The Crash Injury Research Project (CIR)

During the 1930s aircraft manufacturers and airlines alike sought to transform flying into an economically viable form of national transportation—an effort hampered by sensationalist stories of stunt pilots, air races, and the occasional crash. Although DeHaven decried the "fledgling pilots" who were "fouling the nest of a struggling young aircraft industry" with reckless behavior, he acknowledged that even "among aviation people the simplest answer to any idea of increasing safety in flying was if you really want to be safe, the best thing you could do is not fly."31 As William Piper, founder and president of Piper Aircraft Corporation in Lock Haven, Pennsylvania, told DeHaven in 1940: "For some time our company has appreciated that if we are to build planes in large quantities, the objection of parents to flying must be overcome. These objections are based upon the fact that flying is dangerous."32 Obviously, there was "a tremendous commercial need for any possible increase of safety in small planes."33

In 1936 DeHaven began his effort to convince the aviation industry to invest in crashworthiness. When the United States went to war in 1941, he turned his attention to the war effort, formulating theories based on the correlation of wound patterns with the arrangement of knobs and switches on the cockpit instrument panel. Unfortunately, he lacked sufficient evidence to support the theories he was developing and, more importantly, many of the authorities he contacted shared the common belief that flying was just inherently dangerous.34 In 1942 a letter of introduction from Yale's influential [End Page 47] John Fulton resulted in DeHaven's meeting with Eugene DuBois, the wartime chair of the National Research Council's (NRC) Committee on Aviation Medicine.35 For DuBois, the importance of DeHaven's work on crashworthiness "was at once apparent" in a time of war.36 With his backing, therefore, DeHaven gained the help of federal agencies and armed-services departments for channeling his research to a willing industry.

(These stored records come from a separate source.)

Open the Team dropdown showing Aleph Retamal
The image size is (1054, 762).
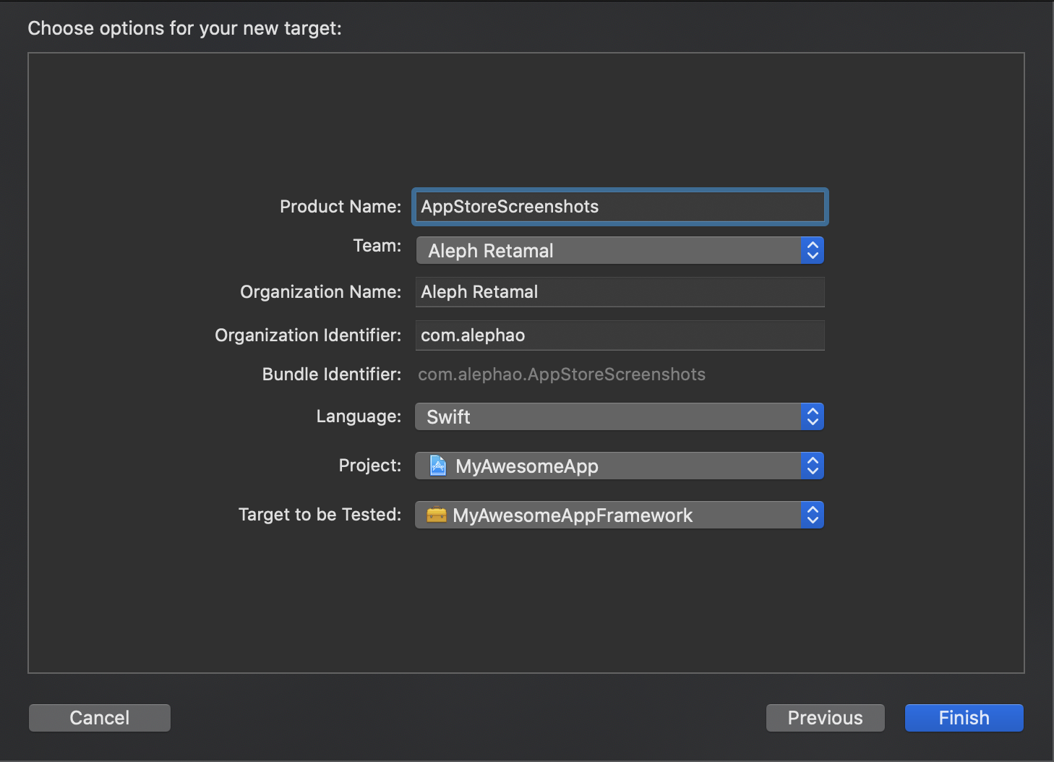(x=607, y=251)
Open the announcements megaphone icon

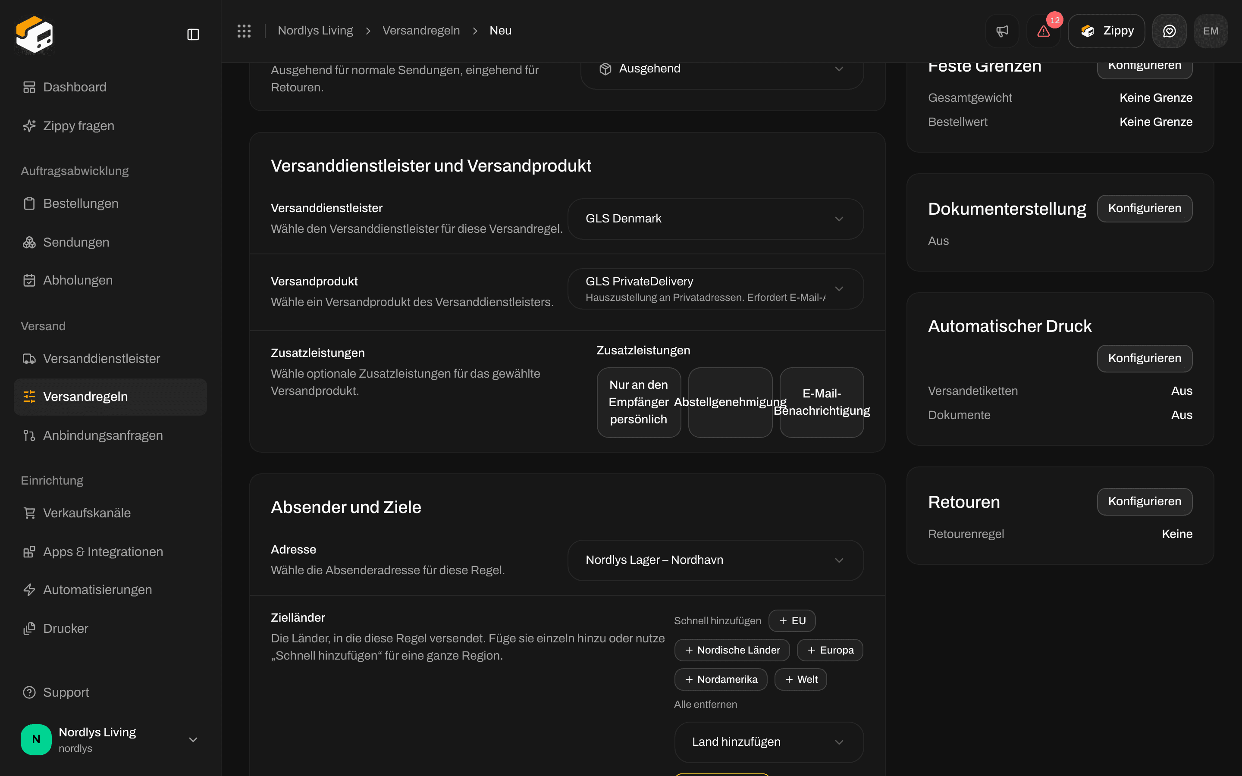1002,31
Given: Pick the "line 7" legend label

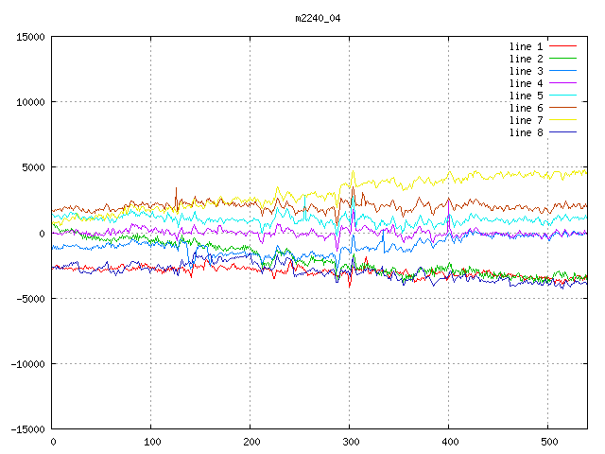Looking at the screenshot, I should (527, 120).
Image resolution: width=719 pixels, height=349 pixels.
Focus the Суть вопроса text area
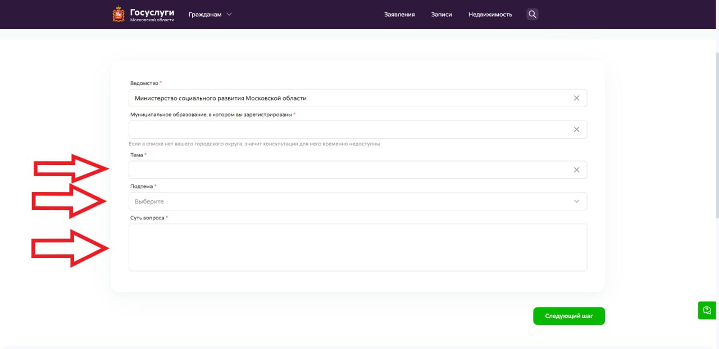(357, 247)
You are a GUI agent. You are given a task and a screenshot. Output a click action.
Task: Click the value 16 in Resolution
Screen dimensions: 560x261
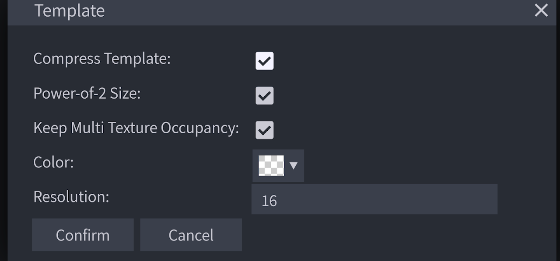point(270,201)
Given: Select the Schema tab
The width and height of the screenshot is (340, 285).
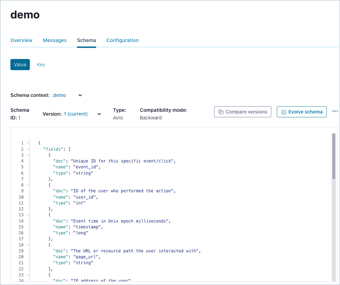Looking at the screenshot, I should [x=86, y=40].
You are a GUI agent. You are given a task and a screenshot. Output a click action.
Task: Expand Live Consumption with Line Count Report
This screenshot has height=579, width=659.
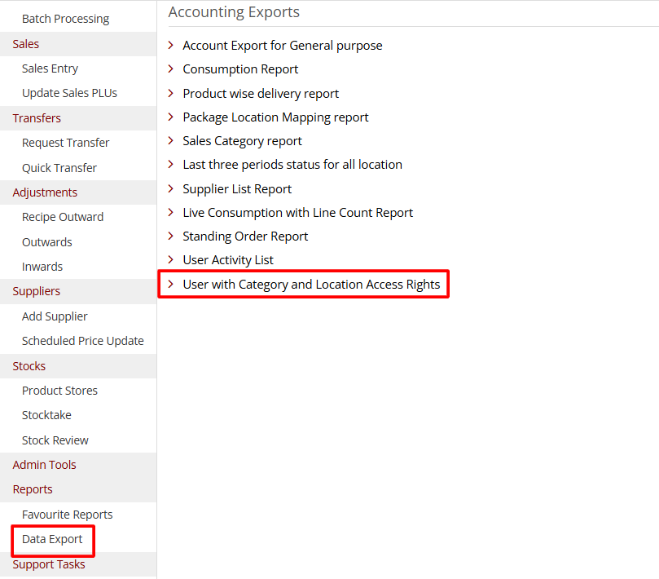click(x=297, y=212)
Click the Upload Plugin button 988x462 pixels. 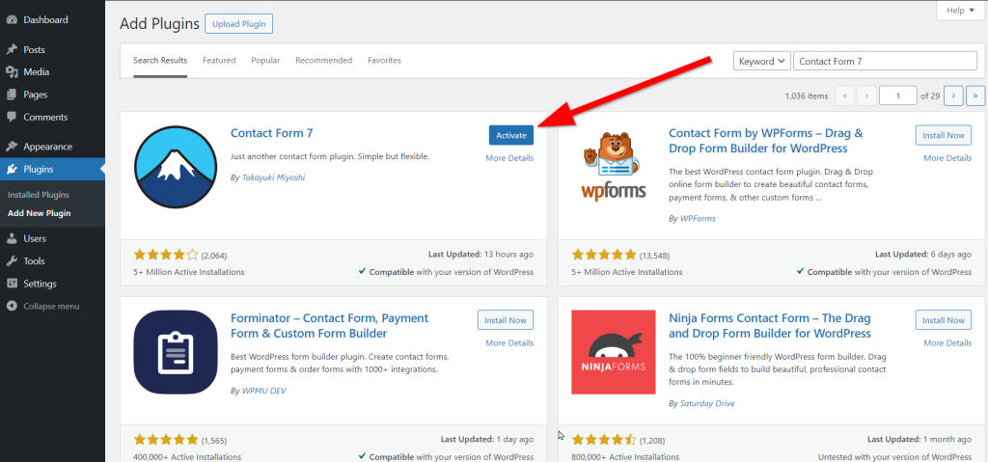pyautogui.click(x=238, y=23)

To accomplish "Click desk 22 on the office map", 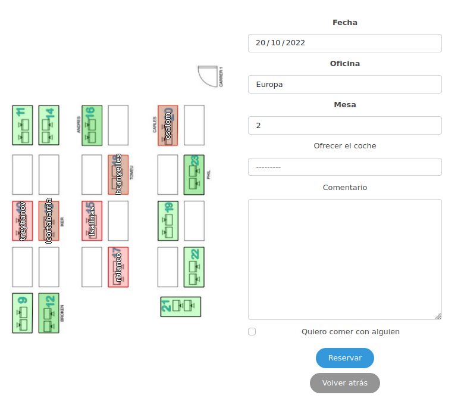I will (x=194, y=267).
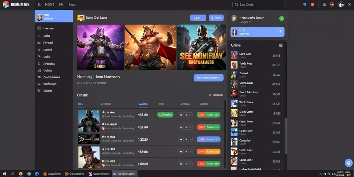Click the KOMUNITAS logo icon
The image size is (354, 177).
6,4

On 1 March 1942, with initial support by NRC, DeHaven and a single research assistant opened the CIR project in New York City's Cornell University Medical College (later funding came from the armed services, Civil Aeronautics Authority, and Civil Aeronautics Board). Deceleration forces were tested on the college roof, where DeHaven-designed crash dummies rode in a fuselage rigged to travel down an incline at various speeds before coming to an abrupt halt. The forces exerted on the dummies during deceleration were measured, and slow-motion photography recorded their displacement when the fuselages were stopped.37

To expand his data pool DeHaven enlisted the help of state and federal aeronautics boards and the physicians who attended crash victims, designing an accident report formto guide responders' descriptions. The form was specific, asking about the victim's height and weight, the nature and extent of injuries sustained, the length of unconsciousness, and so on. Injury descriptions were especially detailed, since DeHaven eschewed such common phrases as "serious injury" or "fatality" in favor of a scale listing "ten progressive degrees of injury," from none to the complete destruction of the body. This allowed him to distinguish the degrees of survivable injuries38 (table 1).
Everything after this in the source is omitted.